▶ [Records shown]

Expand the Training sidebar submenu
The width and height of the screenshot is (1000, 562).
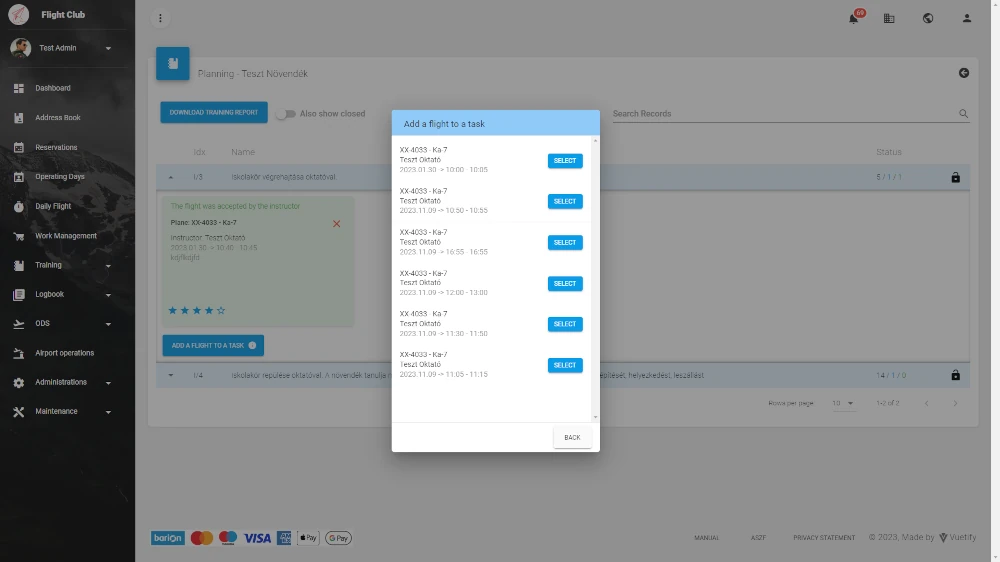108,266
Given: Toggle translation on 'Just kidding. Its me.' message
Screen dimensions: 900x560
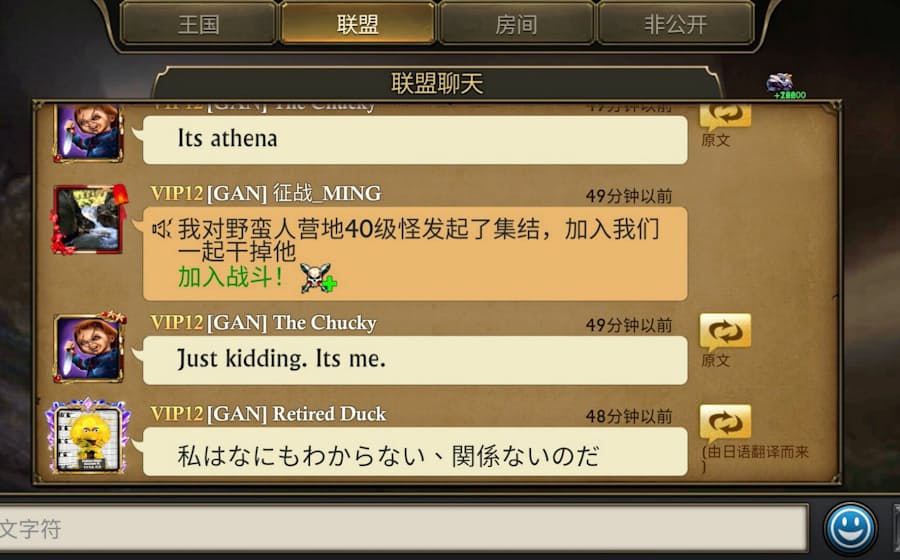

▶ [Aim of the task]
Without the pictures, return the whole of the data exactly as given.

▶ [Response box]
Expand the Training sidebar submenu
The width and height of the screenshot is (1000, 562).
108,266
Given: Toggle translation on 'Just kidding. Its me.' message
Screen dimensions: 900x560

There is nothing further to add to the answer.